Itu tidak perlu, karena itu tidak akan murah, aku di urus di sini saja sudah menjadi hal yang paling baik, apalagi ada kamu Vani, jujur saja kamu teman yang sangat baik.
Percakapan itu berakhir dengan alunan musik yang di dengar di kamar. Perasaan sangat senang saat bernyanyi bersama. Dan terkadang paman dan bibi menghampiri ku dan mengatakan bahwa Vani lebih ceria setelah kehadiran ku.
Aku merasa sangat di terima oleh keluarga itu, tetapi jujur saja aku benar-benar rindu keluarga ku. Terkadang aku menelpon mereka dan berbohong kalau aku tidak bisa pulang pada hari libur karena banyak kegiatan.
Dan aku menolak uang kuliah dan mengatakan akan membayarnya sendiri karena sudah bekerja. Kebohongan kecil ini akan semakin bertambah jika aku sering menelpon. Karena itu aku mengurungkan niat untuk menelpon mereka seserian mungkin.
Tak kadang juga aku menangis, dan Vani menenangkan ku, dan membacakan novel yang sama-sama kami baca. Hal itu membuatku luluh dan tertidur.
Andai saat kau sudah menikah nanti atau kau menjadi sukses, aku akan kembali ke rumah orang tuaku walau aku ga tau apa yang akan terjadi kedepannya.
"Kalau aku sudah menikah aku akan menitipkan mu pada ibuku, dan aku pastikan pria yang menikahi ku adalah pria yang dekat dengan rumahku, supaya aku bisa melihatmu Naya!"
Aku tersentuh walaupun itu tidak akan terjadi, karena aku harus pulang untuk kebaikan keluarga mereka. Karena aku tidak mau menjadi beban mereka.
Tapi benar saja, Vina berpacaran dengan pria yang tak jauh dari rumah mereka. Terkadang aku bingung kenapa dia selalu lebih banyak menghabiskan waktunya untuk ku dari pada bersama pacarnya.
Sampai-sampai mereka bertengkar karena aku, dan itu pertama kalinya Vani menangis setelah di rumah sakit itu.
Aku meraba dengan kegelapan dan Isak tangis terdengar di sudut ruangan. Aku menghampirinya dan mengusap bahunya.
Sepertinya sudah saatnya aku pulang, aku ga mau menusahkanmu lagi. Berbahagialah, dan jangan menangis, aku tidak suka temanku menangis.

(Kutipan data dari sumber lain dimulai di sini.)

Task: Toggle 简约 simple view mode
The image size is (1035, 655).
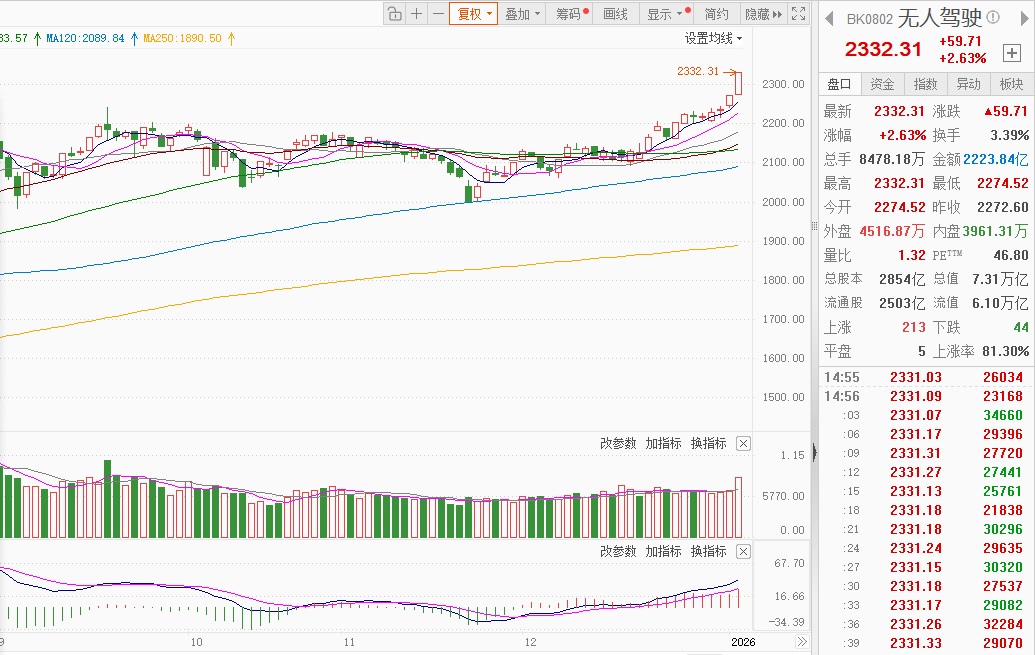Action: [x=716, y=14]
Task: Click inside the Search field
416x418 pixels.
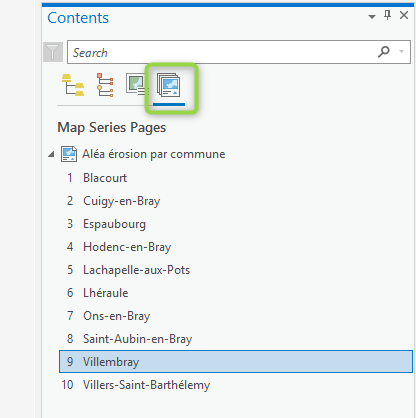Action: click(222, 52)
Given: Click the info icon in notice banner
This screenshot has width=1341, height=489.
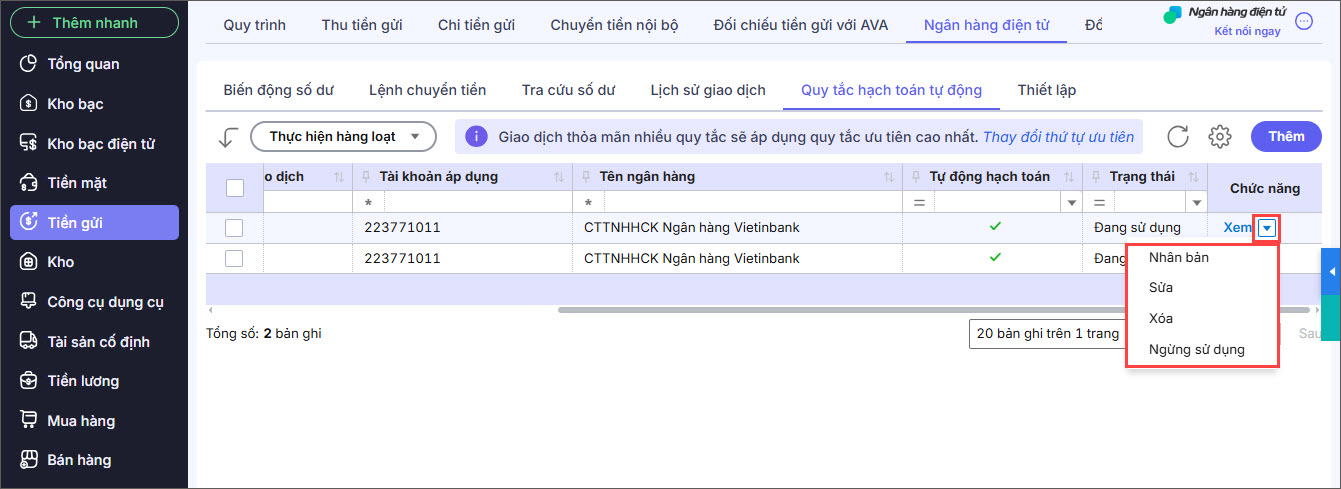Looking at the screenshot, I should (x=477, y=136).
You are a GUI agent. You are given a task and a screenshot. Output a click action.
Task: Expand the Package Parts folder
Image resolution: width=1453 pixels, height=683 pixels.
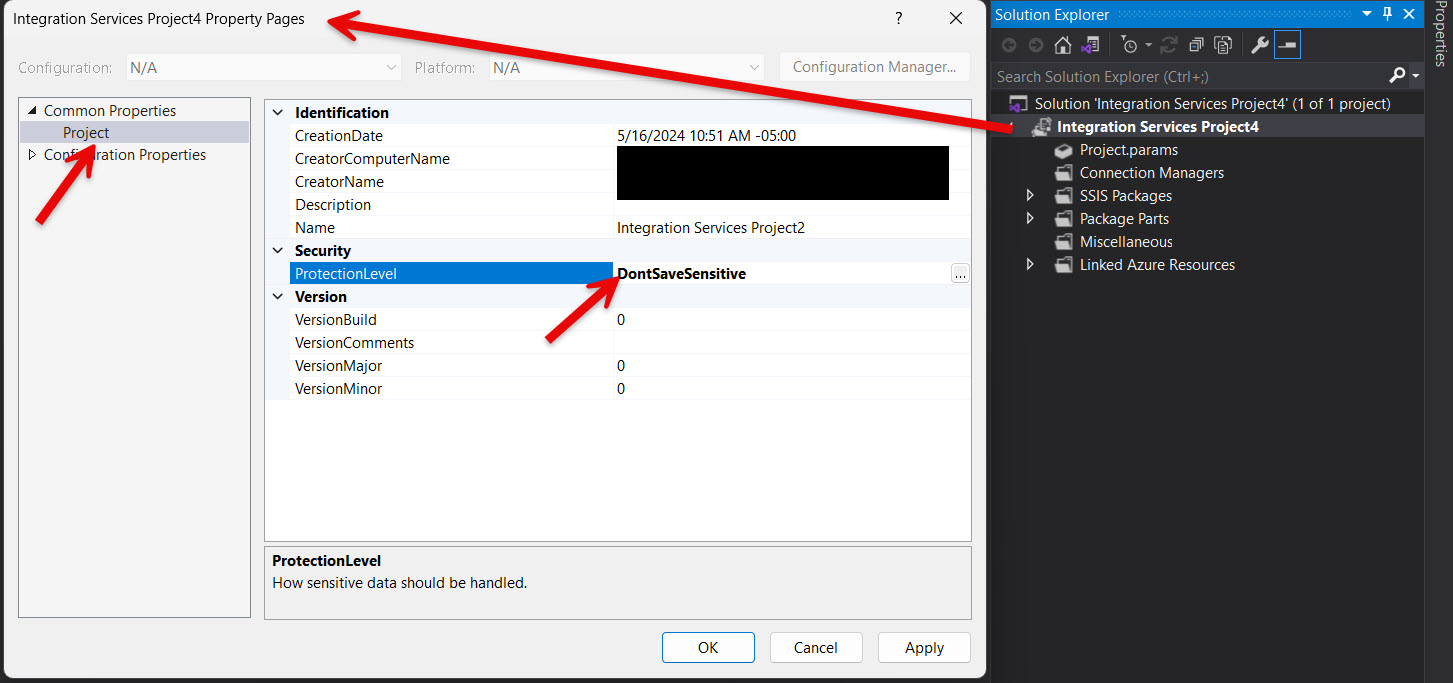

"Apa yang kau pikirkan, kau tidak boleh pergi, kalaupun aku menikah, dia adalah pria yang harus menerimamu!"
Memangnya aku siapa? Aku juga ga punya ikatan sedarah denganmu. Dengar aku akan jadi temanmu selamanya dan kamu harus menjadi temanku juga. Tidak selamanya aku berada di sini dan menjadi benalu di hidupmu, aku ingin kau bahagia dengan pilihanmu Vina.
"Kau tidak benalu, kau adalah temanku yang sangat aku hargai, kalau aku harus memilih aku akan memilih mu!"
Isak tangis ituasih terdengar, aku tau sebenernya dia sangatlah menyayangi kekasihnya itu. Aku tidak punya pilihan lain. Karena aku tidak ingin Vina bimbang.
Suatu hari Vina mendapatkan kelas seharian, ia tidak pulang. Aku tau itu karena kami sudah bersama selama 2 tahun.
Aku memaksa paman dan bibi untuk mengantar ku pulang, dan aku akan terima apapun konsekuensinya. Akhirnya mereka memutuskan untuk mengantarku sampai ke rumah dan menceritakan segalanya. Aku sudah menduga ini yang akan terjadi, isakan tangis itu akan membuatku tidak berdaya dan memohon maaf pada mereka.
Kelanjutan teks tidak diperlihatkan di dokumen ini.